**WORK ITEM**
Report back every line of the entries that contains "computer", exactly as written.

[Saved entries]

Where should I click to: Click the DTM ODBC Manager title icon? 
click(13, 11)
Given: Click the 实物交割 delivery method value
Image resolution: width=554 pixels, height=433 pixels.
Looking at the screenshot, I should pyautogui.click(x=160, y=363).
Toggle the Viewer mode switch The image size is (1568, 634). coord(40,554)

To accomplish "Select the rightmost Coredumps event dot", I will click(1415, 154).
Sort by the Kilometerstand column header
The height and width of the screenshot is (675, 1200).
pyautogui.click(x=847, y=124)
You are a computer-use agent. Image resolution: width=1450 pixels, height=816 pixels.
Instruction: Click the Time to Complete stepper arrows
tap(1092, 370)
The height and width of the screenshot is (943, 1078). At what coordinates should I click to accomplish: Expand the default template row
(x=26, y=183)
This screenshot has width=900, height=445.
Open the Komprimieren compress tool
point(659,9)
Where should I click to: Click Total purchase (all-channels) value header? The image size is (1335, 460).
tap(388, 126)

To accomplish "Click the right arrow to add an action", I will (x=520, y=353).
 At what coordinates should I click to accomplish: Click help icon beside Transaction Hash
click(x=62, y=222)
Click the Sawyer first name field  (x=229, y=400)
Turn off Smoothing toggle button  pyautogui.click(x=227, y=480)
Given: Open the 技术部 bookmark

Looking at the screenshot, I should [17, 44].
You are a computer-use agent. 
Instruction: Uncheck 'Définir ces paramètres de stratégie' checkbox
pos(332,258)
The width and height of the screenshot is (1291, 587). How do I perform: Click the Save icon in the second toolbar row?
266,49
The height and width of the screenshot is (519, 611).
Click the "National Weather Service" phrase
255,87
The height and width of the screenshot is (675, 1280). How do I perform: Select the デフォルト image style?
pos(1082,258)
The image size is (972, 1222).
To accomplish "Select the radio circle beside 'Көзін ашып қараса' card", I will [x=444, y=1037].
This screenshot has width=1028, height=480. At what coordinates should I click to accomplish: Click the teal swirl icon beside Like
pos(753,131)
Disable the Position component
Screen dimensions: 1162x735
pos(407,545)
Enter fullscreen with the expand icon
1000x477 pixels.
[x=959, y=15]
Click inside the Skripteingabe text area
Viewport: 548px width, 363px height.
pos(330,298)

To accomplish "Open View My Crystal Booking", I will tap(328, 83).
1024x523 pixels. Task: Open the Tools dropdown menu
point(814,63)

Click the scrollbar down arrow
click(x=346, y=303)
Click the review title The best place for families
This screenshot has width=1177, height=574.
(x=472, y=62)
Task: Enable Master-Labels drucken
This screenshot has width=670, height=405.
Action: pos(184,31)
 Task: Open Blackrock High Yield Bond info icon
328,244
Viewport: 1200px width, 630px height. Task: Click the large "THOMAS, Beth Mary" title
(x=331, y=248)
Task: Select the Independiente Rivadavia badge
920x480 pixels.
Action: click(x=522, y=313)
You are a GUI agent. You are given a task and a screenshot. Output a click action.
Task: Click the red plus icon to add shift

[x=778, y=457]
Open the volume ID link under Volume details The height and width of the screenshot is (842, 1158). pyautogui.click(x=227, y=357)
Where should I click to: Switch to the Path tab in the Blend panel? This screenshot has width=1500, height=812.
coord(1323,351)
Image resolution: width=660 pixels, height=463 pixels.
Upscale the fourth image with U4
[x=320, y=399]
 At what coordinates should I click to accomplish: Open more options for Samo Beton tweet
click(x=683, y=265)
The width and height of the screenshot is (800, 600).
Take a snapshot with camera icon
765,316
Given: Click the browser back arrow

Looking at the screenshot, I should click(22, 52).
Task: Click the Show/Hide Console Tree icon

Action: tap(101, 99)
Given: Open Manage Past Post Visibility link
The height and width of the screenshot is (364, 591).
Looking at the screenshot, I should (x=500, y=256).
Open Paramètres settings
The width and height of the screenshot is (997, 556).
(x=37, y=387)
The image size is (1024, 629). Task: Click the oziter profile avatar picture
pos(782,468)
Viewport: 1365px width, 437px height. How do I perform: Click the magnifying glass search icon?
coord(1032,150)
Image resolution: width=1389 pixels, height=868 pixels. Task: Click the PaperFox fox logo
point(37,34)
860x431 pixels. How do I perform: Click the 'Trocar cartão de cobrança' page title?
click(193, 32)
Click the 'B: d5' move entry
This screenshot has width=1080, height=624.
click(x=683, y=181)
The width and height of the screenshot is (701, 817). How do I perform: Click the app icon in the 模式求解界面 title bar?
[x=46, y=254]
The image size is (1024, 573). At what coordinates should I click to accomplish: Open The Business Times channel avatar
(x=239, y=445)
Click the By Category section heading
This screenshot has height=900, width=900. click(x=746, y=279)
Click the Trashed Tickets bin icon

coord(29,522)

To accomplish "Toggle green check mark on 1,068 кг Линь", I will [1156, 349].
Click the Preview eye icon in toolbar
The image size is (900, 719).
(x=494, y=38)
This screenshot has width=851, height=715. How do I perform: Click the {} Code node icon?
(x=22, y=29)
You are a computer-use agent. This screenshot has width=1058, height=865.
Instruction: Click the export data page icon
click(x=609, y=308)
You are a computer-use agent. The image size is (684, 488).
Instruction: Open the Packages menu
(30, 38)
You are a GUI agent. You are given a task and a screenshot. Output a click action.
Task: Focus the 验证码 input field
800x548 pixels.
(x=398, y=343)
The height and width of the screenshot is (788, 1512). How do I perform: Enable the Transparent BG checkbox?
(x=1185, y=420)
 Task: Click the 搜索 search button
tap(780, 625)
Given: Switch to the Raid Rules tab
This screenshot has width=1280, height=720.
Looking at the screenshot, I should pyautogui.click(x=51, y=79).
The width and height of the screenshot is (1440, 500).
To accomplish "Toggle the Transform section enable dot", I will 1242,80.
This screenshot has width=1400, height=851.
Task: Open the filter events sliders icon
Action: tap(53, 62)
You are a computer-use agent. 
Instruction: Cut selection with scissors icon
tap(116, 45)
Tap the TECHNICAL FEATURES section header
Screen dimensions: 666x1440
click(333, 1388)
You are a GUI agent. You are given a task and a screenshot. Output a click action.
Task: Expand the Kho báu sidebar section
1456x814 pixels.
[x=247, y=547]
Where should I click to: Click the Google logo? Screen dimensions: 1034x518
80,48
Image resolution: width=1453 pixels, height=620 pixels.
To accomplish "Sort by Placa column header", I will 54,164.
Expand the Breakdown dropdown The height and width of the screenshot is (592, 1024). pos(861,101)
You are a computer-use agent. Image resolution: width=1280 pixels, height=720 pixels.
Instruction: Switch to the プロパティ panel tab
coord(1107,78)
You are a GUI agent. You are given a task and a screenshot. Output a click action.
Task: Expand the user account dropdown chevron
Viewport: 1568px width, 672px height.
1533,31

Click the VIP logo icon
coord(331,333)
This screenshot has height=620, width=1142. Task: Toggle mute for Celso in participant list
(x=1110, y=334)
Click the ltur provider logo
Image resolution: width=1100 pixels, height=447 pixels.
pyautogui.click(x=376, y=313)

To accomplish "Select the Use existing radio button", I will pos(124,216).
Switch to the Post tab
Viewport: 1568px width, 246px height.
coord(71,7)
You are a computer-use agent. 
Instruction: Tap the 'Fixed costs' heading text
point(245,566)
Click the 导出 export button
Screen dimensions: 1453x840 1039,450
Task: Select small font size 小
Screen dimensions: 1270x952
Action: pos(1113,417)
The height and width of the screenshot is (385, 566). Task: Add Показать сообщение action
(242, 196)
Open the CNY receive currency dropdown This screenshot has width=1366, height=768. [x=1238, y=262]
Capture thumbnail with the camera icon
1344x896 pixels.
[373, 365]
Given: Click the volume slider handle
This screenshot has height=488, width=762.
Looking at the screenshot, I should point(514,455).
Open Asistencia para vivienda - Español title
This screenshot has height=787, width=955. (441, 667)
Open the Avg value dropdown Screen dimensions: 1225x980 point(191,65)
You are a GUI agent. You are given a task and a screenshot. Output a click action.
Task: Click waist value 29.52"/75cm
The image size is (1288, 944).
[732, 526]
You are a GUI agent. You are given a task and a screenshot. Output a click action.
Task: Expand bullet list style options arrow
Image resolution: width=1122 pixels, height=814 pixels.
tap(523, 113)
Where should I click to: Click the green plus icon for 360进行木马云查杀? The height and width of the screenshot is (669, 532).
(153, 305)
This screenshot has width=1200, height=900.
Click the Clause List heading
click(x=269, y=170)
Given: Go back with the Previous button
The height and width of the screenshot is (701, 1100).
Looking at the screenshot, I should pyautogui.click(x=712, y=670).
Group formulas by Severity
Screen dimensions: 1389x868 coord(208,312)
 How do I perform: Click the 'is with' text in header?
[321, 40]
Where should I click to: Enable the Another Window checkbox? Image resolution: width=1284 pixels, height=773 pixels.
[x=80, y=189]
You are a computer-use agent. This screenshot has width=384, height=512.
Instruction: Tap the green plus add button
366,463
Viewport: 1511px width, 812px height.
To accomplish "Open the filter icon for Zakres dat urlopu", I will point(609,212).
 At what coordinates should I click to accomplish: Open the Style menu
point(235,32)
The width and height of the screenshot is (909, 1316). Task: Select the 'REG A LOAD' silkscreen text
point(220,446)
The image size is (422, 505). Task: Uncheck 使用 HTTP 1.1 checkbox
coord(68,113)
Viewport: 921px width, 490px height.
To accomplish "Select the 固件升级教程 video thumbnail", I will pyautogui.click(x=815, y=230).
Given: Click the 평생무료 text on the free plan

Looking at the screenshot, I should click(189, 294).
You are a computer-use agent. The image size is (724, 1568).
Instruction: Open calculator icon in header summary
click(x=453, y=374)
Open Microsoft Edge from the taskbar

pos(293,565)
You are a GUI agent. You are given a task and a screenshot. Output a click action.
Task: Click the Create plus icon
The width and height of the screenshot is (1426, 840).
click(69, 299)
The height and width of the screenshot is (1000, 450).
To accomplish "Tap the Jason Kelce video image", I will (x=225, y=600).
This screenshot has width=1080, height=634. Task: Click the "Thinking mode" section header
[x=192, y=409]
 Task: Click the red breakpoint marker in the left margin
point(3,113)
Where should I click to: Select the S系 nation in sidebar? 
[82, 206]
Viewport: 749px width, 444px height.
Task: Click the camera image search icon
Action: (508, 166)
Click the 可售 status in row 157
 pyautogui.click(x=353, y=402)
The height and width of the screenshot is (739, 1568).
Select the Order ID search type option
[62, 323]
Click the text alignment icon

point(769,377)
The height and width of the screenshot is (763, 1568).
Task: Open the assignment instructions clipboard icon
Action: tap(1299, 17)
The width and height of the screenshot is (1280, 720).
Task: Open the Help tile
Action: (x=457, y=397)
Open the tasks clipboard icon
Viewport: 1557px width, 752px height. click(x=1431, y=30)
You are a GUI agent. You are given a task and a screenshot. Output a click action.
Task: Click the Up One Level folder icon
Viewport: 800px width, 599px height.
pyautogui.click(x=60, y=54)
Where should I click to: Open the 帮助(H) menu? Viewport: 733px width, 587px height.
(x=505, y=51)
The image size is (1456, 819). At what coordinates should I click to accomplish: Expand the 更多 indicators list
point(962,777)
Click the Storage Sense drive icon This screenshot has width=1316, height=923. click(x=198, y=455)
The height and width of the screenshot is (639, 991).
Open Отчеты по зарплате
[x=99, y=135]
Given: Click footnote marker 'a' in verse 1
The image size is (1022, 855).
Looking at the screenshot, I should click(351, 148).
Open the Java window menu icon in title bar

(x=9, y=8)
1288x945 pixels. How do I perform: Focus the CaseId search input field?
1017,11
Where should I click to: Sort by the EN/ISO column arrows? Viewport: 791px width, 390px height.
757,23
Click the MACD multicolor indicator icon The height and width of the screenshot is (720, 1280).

**YOUR RESPONSE**
You are a computer-use agent. Image resolution: width=1450 pixels, height=816 pixels.
You are a computer-use agent. 
You are a computer-use agent. This screenshot has width=1058, height=865.
You are a computer-use agent. The image size is (684, 488).
You are a computer-use agent. 
You are a computer-use agent. Image resolution: width=1280 pixels, height=720 pixels.
You are a computer-use agent. 
You are a computer-use agent. This screenshot has width=384, height=512.
You are a computer-use agent. The image size is (724, 1568).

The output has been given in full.